Application to biological macromolecules

Non-covalent/covalent interactions

Mass spectrometry has in recent years become a well-established technique for the sequencing of biomolecules. However, combining the “soft” ionization afforded by electrospray ionization^32,33 with mass spectrometry has allowed some solution-phase properties to be probed. Electrospray ionization makes possible the dispersion and ionization of non-covalently bound complexes from solution to the gas-phase,⁵⁷ and as a result it is possible to study the intrinsic interactions of biomolecules with their ligands by mass spectrometry.⁵⁸ The high resolution and mass accuracy afforded by FT-ICR mass spectrometry offers decisive advantages when studying such interactions, as will be illustrated below.

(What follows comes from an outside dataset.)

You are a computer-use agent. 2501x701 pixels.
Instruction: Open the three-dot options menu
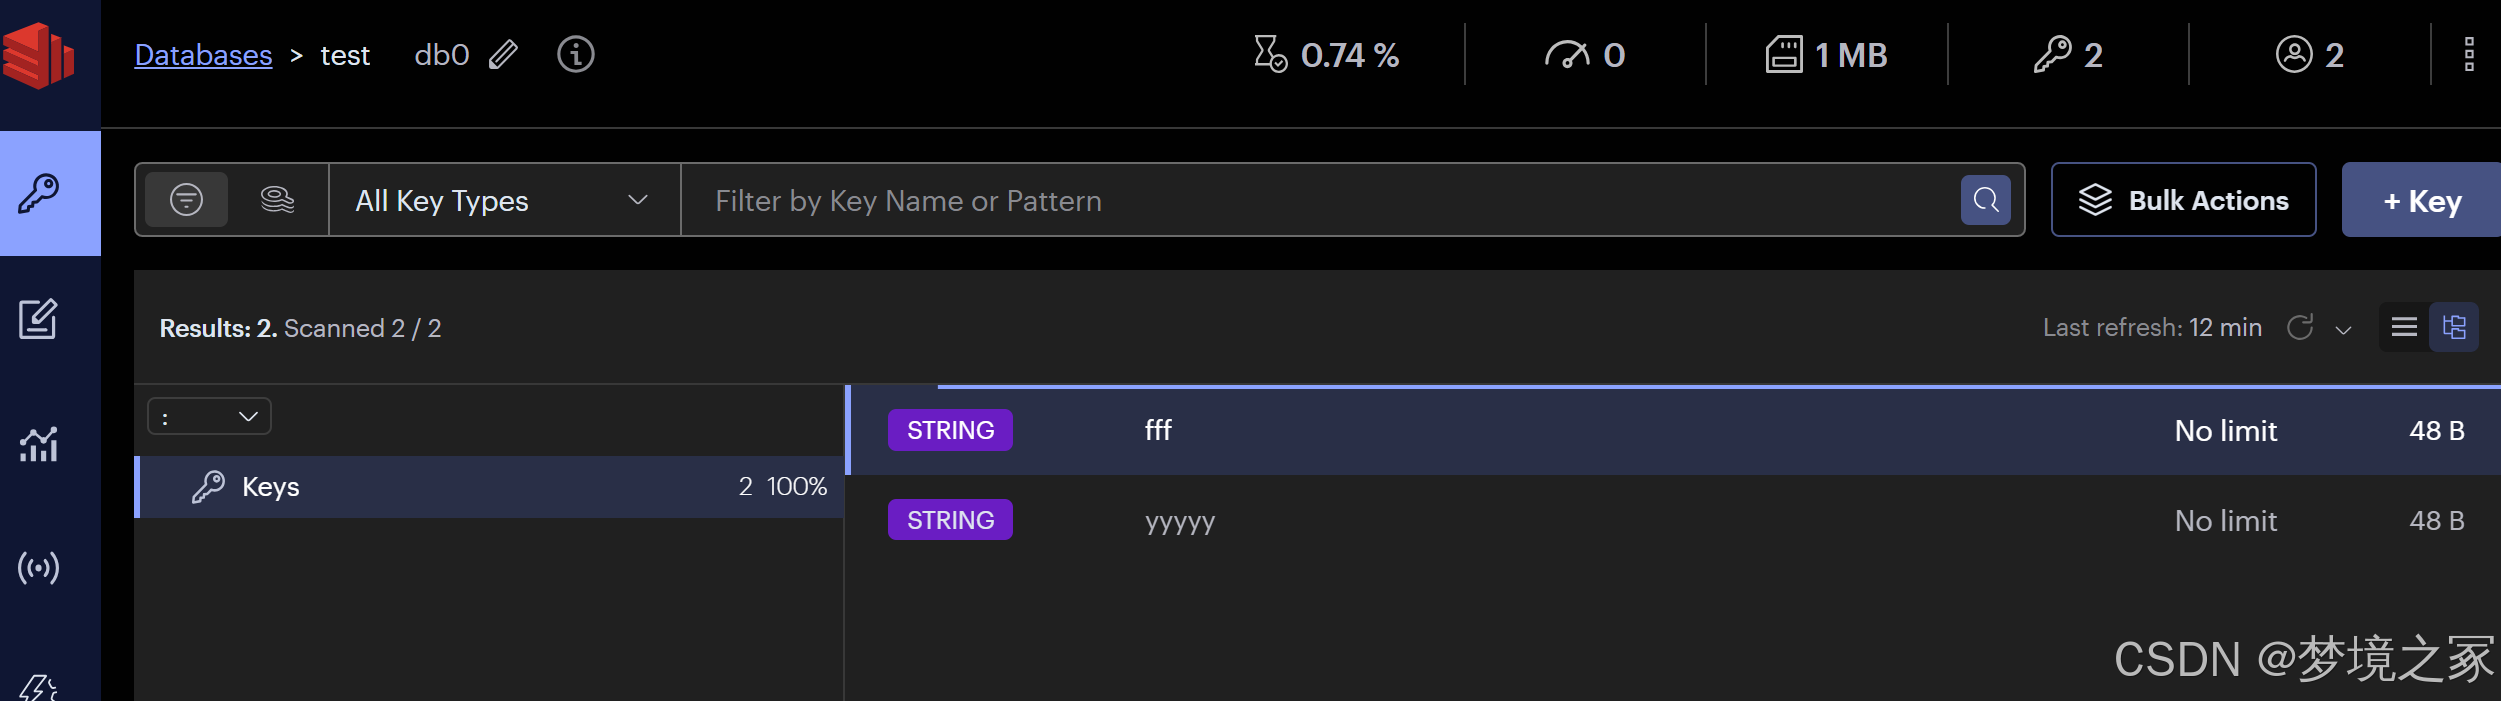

Mass spectrometry measures the mass-to-charge ratio of the ions, consequently if the charge is not known the mass remains uncertain. The high resolution afforded by FT-ICR removes the uncertainty about the charge state of the ions as the isotopomers of each species can be resolved, for species up to about 100 kDa in mass when using an instrument with a 9.4 T magnet.⁵⁹ This makes it possible to count the number of peaks from that species that appear in one m/z unit to reveal the ion's charge, and hence the mass of the molecule. Mass analysis techniques where the resolution obtained is not great enough for the charge state of high-mass molecules to be measured directly cannot definitively identify the mass of the analyte.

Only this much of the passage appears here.